De calor, eu entendo. Qualquer coisa entre os 28º e os 40º, estourando, estamos aí. Ou melhor, estive por aí.

Quando digo "aí" é Rio, aquele das musiquinhas de bossa nova e do péssimo filme Orfeu Negro, pois trata-se do único Rio que existe mesmo, para valer: esse que vem com o "insuportável mau cheiro da memória", como queria Drummond.

Minto. De vez em quando, na Net, pego fotografia antiga do Rio. Antiga quer dizer até 1960 e só vale em preto e branco ou tons de sépia, que essas são as verdadeiras cores das grandes dores que passaram (agora eu fui de Camões. Pode?) Mas eu estou torrando (esse o único verbo cabível) e não vou ao assunto de que ameacei falar: calor.
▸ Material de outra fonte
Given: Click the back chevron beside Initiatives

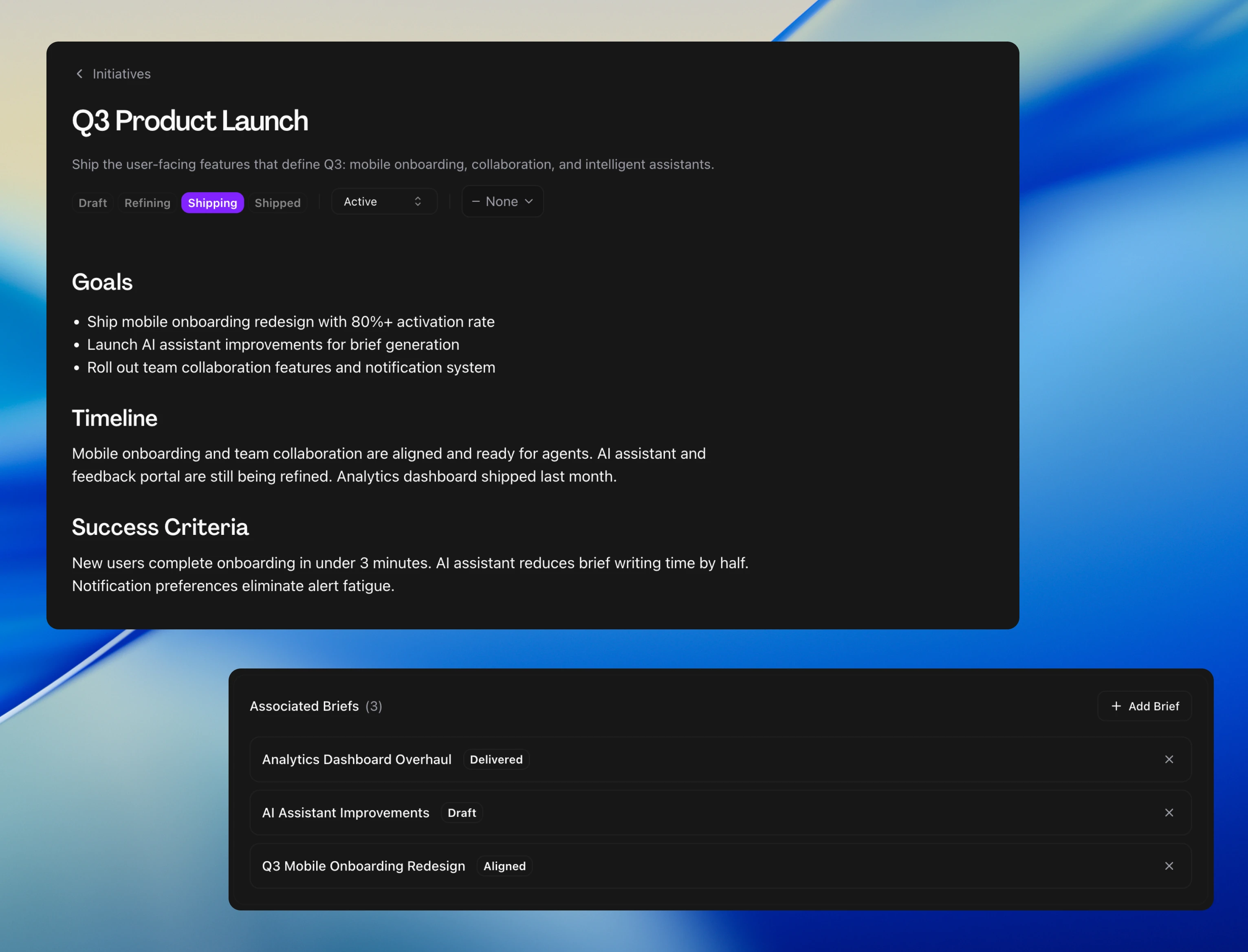Looking at the screenshot, I should pyautogui.click(x=79, y=74).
Esta semana teve "heatwave" no Reino Unido. Principalmente em Londres, que sofre dessa mania de não existir perto do mar para, na hora das "vagas de calor", não pegar uma brisinha marítima.

Segunda e terça, os termômetros acusaram – indiciaram, julgaram e condenaram à prisão perpétua, melhor dizendo – os 33º e os 34º, o que equivale, fácil, a 40º dos nossos em doce balanço a caminho do mar. No mar, em lá chegando, as coisas ficam mais fáceis e dá até mesmo para o mais recente imortal, o Nelson Pereira dos Santos, fazer filme em branco e preto intitulado Rio Quarenta Graus.

Fujo como posso da onda de calor que assolou Londres e a maior parte do Reino Unido. É a única maneira que consigo de me refrigerar. Ar condicionado, não tem. Quer dizer, a maioria das casas não tem. Ventilador tem. Meio ridículo ficar sentadão em casa diante de um ventilador, mas que remédio? O ventilador humilha o homem e não resolve nada. Um leque é mais digno.

No metrô, os alto falantes param por uns dias para avisar contra o perigo dos objetos ou embrulhos abandonados para nos recomendar viajar com uma garrafa de água, outra indignidade, quando levada na mão pela rua. No metrô e nos ônibus, a coisa bateu nos 47º e 52º. Teve gente desmaiando. Inglês desmaiado não pode ser mais sem graça.

Que fazer?

Todos os meios de comunicação nos dão conselhos. Uns jornais dizem que as loções e os cremes protegem. Outros juram que aumentam o perigo do câncer e do envelhecimento precoce. Unânimes apenas nas exclamações e no fato de que os muito jovens e os muito idosos precisam de tomar muito cuidado.

Palavra do Departamento de Meteorologia, conhecido pelo apelido carinhoso de Met. O Met nos avisa ainda que os raios ultravioletas poderão atingir os 7 ou 8. 7 ou 8 o quê? Nada fica claro com o calor a não ser o falado astro-rei. O Met colocou a onda de calor no nível 2 de sua escala de "perigo".

O dia mais quente de toda a história do Reino Unido foi em 10 de agosto de 2003, na cidade de Faversham, condado de Kent, quando deu 38,5º nos indicadores.

Quarta-feira, 19 de julho, quase ultrapassou. Bateu 36,5º em Wisley, condado de Sussex. Espera-se agora uma colher de chá. Que a vida se processe nas máximas de 26 ou 28º, que, se não me falha a memória, já eram fogo aqui em Londres, mas tirava-se de letra na Zona Sul carioca. De qualquer forma, julho e, prevê-se, agosto, constituirão recorde, para compensar o vexame da Copa do Mundo.

O Met deixa claro que o que está acontecendo aqui, e no continente europeu, de uns anos para cá, será a norma nos próximos anos. O efeito estufa é criação do homem e deverá continuar estufando progressivamente. O Met avisa que, por volta de 2040, um verão em cada dois verões deverá bater o verão de 2003.

Meu palpite, em vista dos últimos acontecimentos (atentar para as outras notícias nas primeiras páginas do jornais), é que não vai haver mais ninguém aqui para conferir. Só aquele calorão.